**Activity**.
The output is the line containing "This screenshot has width=1090, height=613." plus every later line down to the end of the listing below, copied exactly. No pictures belong in it.

**The input**.
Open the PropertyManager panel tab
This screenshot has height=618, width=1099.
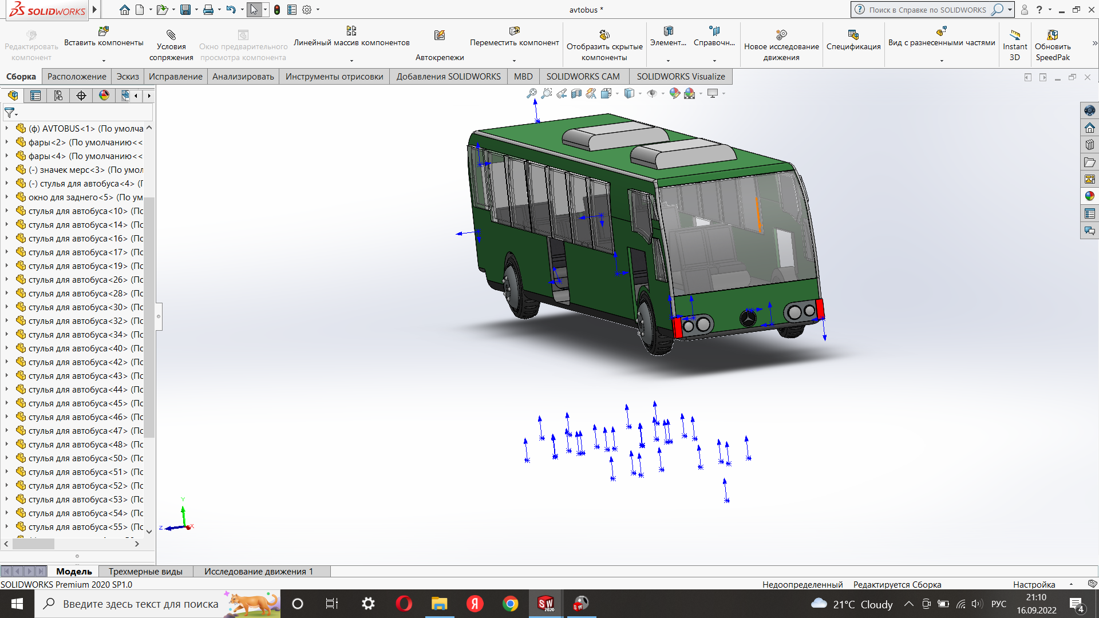click(35, 96)

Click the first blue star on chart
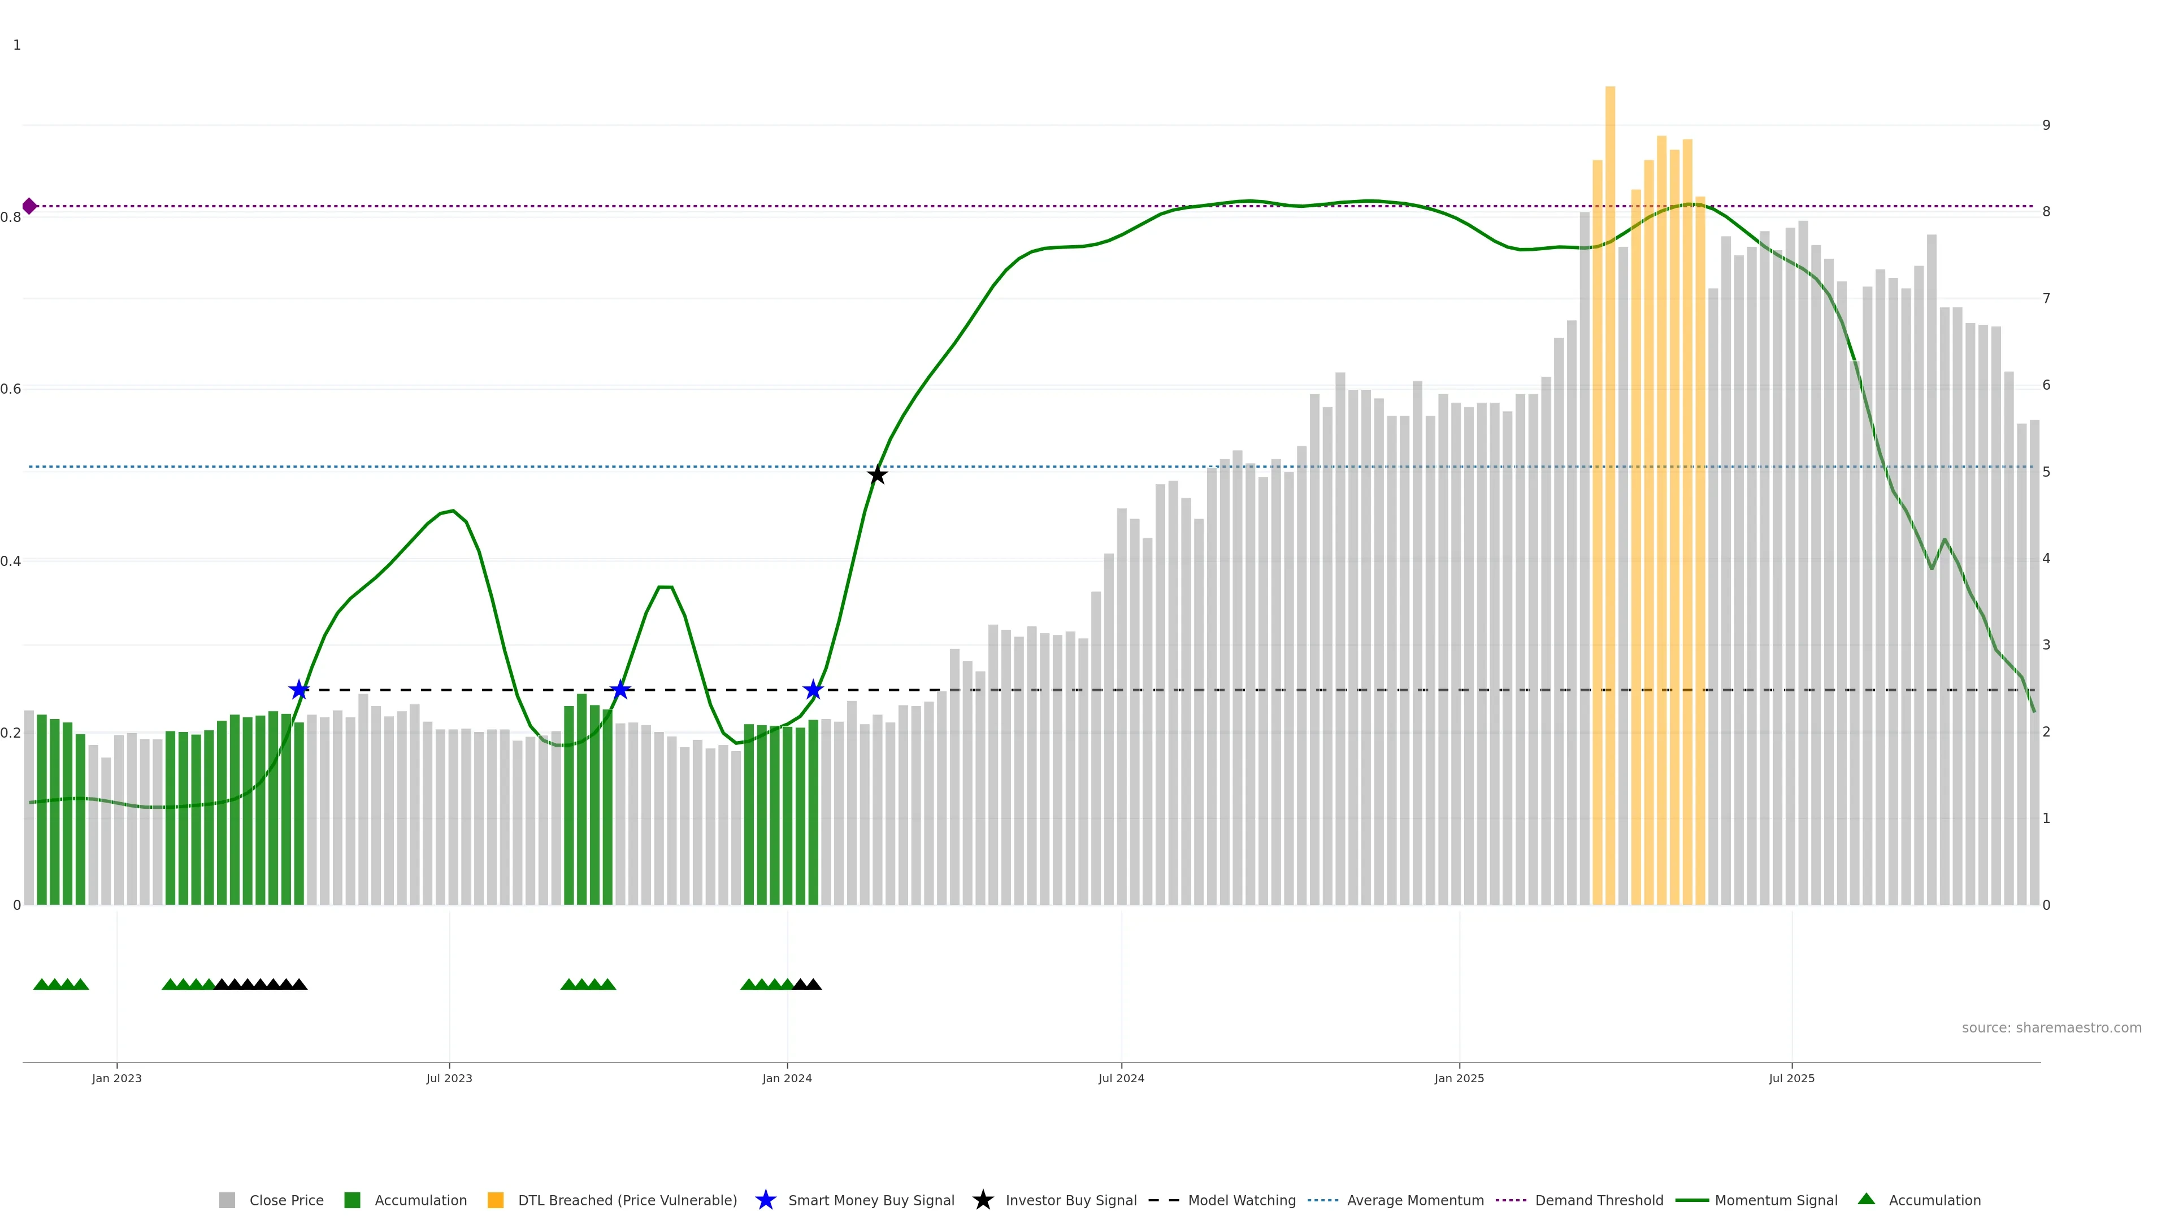(299, 690)
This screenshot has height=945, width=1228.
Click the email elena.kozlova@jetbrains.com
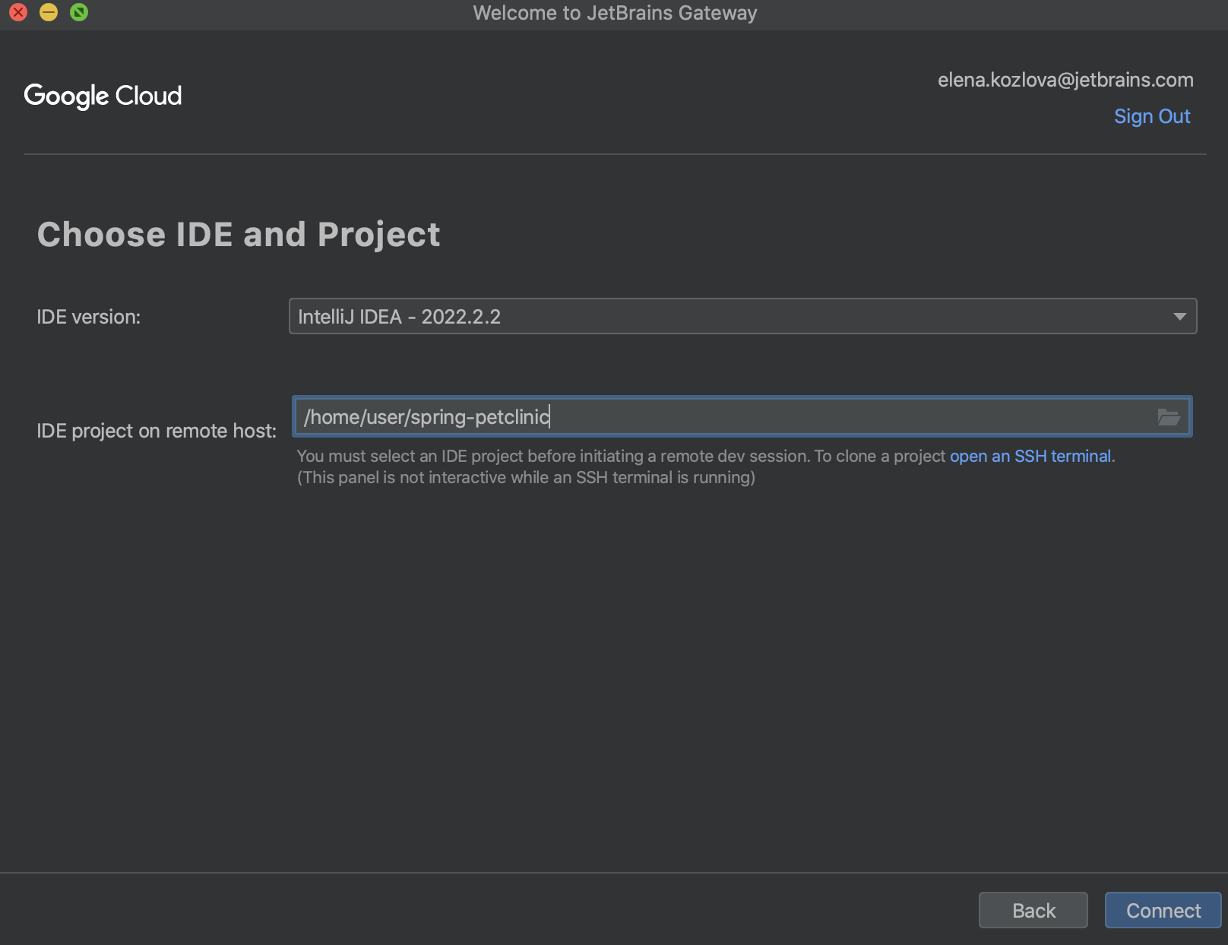tap(1065, 79)
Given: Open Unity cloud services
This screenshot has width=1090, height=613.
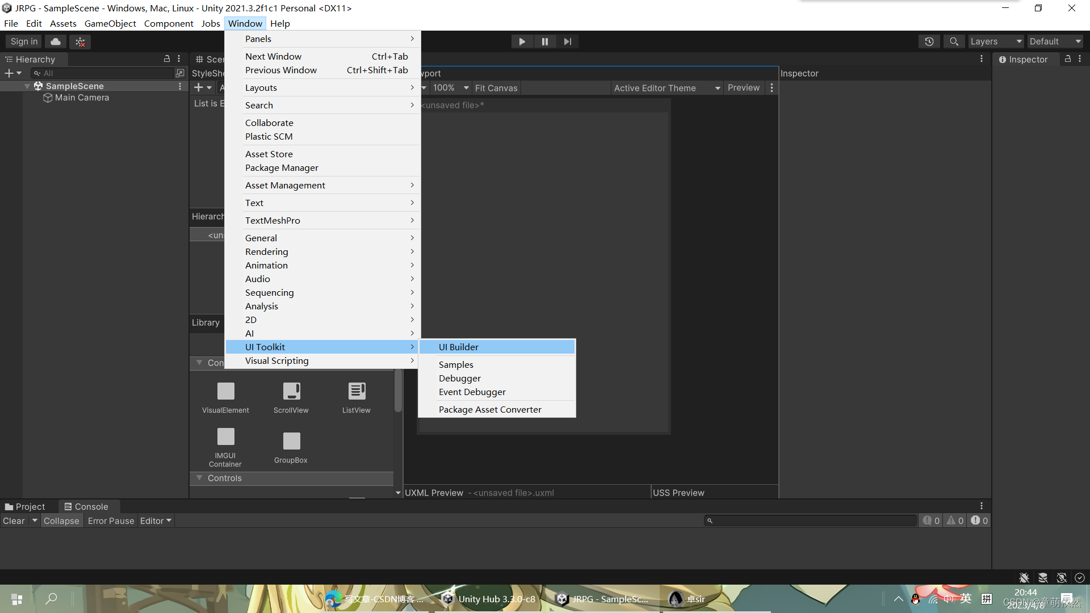Looking at the screenshot, I should tap(55, 41).
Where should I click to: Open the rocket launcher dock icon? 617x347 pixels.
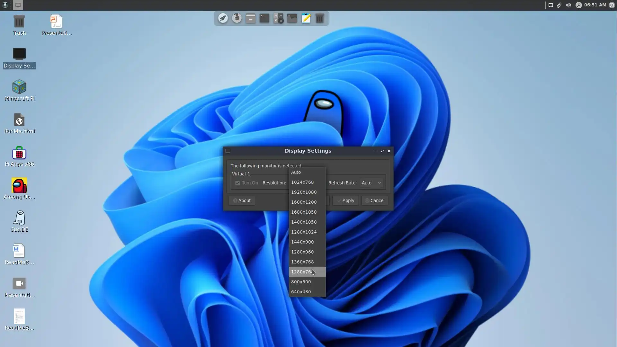(223, 18)
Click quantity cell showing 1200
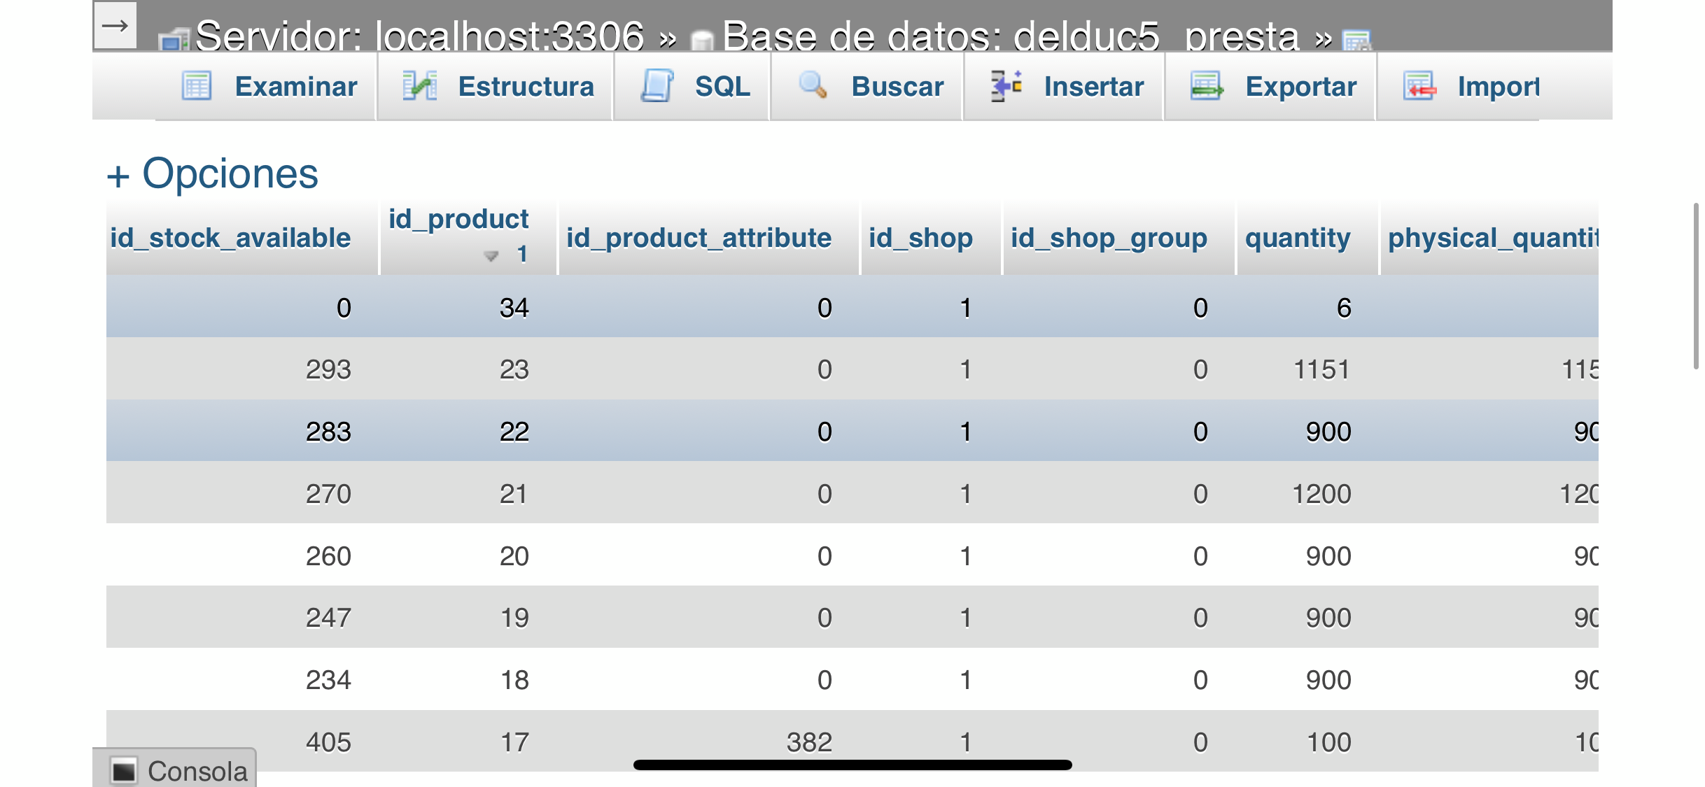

**Reply to the exercise**.
This screenshot has width=1090, height=613.
Looking at the screenshot, I should tap(55, 41).
Where should I click to: Open the rocket launcher dock icon? 617x347 pixels.
(223, 18)
Click quantity cell showing 1200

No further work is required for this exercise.